At some later date, Playgoer will discuss what is so wrong and evil about the Tonys. But for now, let's enjoy the sport of it...

First for the newsflashes-- well, none, actually. C'mon what would actually constitute a surprise here? Each season a small number of shows open at the 40-odd eligible theatre buildings around Times Square and every May, guess what-- nearly all of them get nominated! When On Golden Pond and La Cage Aux Folles can bag nominations (as Best Revival) you know it's a grab bag. Not that those shows haven't been entertaining people-- but Best??? One has to wonder what the very word means in this context. We have to start reading these categories as signifying: Musicals that actually opened this year, etc. I remember one year when "the committee" could only nominate two musicals: one was by Andrew Lloyd Webber, the other wasn't. And that's about all anyone cared about either.
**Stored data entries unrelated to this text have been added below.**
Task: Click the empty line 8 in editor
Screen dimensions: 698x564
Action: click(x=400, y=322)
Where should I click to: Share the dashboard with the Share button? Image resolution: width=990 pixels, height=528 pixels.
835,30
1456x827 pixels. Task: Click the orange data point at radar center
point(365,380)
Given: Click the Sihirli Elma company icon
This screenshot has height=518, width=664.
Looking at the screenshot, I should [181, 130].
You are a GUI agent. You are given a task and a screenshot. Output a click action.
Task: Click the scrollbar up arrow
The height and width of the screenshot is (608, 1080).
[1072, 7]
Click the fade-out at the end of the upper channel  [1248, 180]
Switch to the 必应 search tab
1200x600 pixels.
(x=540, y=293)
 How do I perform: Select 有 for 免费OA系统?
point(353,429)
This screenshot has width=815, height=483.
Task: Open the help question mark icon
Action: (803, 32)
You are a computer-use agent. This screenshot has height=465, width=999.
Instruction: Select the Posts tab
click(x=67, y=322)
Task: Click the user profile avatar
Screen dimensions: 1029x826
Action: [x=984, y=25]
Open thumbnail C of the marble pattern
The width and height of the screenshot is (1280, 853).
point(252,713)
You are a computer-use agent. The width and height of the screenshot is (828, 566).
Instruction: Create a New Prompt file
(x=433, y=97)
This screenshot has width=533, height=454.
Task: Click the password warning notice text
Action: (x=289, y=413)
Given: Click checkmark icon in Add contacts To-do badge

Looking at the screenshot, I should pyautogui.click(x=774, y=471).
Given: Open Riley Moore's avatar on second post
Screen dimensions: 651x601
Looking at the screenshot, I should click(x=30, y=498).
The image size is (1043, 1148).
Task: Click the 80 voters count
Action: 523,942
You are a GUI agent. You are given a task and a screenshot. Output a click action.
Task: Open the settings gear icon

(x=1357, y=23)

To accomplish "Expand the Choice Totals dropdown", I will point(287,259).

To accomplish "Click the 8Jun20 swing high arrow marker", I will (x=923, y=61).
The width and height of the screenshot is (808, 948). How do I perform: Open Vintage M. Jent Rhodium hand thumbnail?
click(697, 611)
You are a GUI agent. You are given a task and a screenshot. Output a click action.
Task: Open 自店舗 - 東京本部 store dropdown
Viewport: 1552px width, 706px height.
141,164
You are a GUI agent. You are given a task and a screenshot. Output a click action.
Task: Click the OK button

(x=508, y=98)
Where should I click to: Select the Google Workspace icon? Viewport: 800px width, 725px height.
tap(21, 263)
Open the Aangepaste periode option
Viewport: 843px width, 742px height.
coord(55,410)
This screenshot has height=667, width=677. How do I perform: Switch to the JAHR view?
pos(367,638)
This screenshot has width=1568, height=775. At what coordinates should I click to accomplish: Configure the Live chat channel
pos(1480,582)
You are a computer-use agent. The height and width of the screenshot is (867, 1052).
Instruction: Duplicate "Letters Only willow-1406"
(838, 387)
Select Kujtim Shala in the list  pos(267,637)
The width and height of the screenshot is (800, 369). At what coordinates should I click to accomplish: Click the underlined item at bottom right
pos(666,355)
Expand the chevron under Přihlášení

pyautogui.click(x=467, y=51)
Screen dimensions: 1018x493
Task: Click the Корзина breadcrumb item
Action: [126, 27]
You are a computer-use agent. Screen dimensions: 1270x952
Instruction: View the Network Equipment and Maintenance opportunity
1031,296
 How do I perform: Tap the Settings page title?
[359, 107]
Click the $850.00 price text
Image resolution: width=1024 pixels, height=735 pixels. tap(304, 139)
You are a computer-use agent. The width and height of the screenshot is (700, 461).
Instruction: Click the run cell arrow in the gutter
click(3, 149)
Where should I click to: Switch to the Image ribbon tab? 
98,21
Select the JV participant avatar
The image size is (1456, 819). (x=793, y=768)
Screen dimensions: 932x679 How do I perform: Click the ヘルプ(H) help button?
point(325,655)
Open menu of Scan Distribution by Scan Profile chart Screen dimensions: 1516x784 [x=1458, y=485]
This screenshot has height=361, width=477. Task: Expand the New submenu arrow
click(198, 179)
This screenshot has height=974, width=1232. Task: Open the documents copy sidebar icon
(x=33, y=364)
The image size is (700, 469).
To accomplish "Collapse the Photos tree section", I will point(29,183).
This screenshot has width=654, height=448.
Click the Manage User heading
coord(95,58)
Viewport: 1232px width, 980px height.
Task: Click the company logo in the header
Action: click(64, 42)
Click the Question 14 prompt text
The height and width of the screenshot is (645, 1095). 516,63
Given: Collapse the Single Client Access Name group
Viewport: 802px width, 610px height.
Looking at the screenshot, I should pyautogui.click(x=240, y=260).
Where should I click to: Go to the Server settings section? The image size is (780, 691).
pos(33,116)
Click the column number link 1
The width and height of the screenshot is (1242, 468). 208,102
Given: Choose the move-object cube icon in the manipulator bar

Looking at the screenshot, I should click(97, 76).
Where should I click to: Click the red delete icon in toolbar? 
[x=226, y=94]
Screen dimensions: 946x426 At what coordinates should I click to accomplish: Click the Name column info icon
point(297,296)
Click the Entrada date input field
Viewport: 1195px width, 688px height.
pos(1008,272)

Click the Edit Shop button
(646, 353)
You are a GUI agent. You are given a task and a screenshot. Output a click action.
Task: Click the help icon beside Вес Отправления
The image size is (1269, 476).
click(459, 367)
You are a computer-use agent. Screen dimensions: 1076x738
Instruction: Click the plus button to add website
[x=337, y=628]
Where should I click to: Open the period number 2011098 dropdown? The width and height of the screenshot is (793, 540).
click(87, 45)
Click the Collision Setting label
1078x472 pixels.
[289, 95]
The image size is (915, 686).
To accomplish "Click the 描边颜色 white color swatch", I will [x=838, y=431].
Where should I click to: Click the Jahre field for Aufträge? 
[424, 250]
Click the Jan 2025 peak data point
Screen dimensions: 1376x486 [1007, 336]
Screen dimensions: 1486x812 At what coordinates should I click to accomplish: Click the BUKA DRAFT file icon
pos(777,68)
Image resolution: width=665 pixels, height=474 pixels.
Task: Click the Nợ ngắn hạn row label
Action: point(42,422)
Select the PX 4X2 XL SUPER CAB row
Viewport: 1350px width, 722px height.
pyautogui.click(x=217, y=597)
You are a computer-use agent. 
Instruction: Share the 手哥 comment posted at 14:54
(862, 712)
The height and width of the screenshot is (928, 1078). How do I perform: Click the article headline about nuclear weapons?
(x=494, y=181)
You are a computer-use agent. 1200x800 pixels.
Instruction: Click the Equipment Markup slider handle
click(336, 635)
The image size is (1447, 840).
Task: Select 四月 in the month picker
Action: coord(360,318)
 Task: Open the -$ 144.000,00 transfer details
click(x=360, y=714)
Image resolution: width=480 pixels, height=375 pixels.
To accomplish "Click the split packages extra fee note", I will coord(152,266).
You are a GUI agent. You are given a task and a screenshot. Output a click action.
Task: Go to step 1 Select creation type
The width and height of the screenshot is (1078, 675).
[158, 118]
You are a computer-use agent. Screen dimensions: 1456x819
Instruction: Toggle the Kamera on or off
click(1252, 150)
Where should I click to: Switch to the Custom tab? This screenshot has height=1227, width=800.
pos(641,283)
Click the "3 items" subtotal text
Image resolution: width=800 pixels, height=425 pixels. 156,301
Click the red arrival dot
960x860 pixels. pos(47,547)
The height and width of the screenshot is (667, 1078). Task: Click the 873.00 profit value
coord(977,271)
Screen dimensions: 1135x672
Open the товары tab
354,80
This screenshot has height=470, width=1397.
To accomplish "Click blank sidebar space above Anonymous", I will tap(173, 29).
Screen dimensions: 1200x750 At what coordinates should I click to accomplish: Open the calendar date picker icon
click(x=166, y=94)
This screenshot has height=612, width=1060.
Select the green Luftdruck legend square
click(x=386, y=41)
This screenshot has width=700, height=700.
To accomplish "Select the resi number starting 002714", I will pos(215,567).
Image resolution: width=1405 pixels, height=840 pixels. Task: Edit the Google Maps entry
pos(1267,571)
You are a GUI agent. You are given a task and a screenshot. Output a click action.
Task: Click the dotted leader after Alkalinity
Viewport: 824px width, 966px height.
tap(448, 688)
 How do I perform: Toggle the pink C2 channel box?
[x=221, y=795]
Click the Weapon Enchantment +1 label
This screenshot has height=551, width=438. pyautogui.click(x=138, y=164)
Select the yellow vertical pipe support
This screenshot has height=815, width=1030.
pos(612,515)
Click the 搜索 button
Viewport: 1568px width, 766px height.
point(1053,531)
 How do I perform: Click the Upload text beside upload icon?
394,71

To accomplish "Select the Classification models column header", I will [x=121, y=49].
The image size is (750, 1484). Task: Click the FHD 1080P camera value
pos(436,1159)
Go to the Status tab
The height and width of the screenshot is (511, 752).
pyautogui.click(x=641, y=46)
Spamalot--Again, big surprise. The real story here, though, is this is Producers Redux. No one is commenting on this very strange trend-- not just movies into musicals (take a number). But I mean film comic geniuses (Mel Brooks, now Eric Idle) exploiting their own youthful masterpieces late in life, only to water it down and peddle it to the Times Square tourists. Plus, I would imagine the songwriting profession must be very worried that after the years spent by practiced craftsmen laboring over every note, Mel Brooks can just sing some funny lyrics into a tape recorder one day and, voila, he wins a Tony for Best Score. I don't know about Idle (who did collaborate with a real musician, John Du Prez) but Brooks has admitted he can't read or write a note of music. That didn't hurt Paul McCartney, some might say, but is this what's become of the legacy of Tin Pan Alley? (Okay, Irving Berlin, too, but at least he could play and compose his songs on the piano himself!) The really interesting question to me is: will any of these songs ever enter "the catalogue"? Will they form any kind of musical theatre tradition? Somehow I can't imagine Michael Feinstein or Barbara Cook slipping "Springtime for Hitler" or "The Song That Goes like This" into their cabaret acts. Not that that has to matter so much-- they're great, funny songs, and totally work in their contexts (and, hey, the "integrated" musical is what it's all supposed to be about, right?). But we know about Gershwin, Porter, and Rodgers to this day because we still sing their songs. Will anyone be interested in reviving Spamalot in ten, twenty years? (aside from some geeky High Schoolers?) Probably not.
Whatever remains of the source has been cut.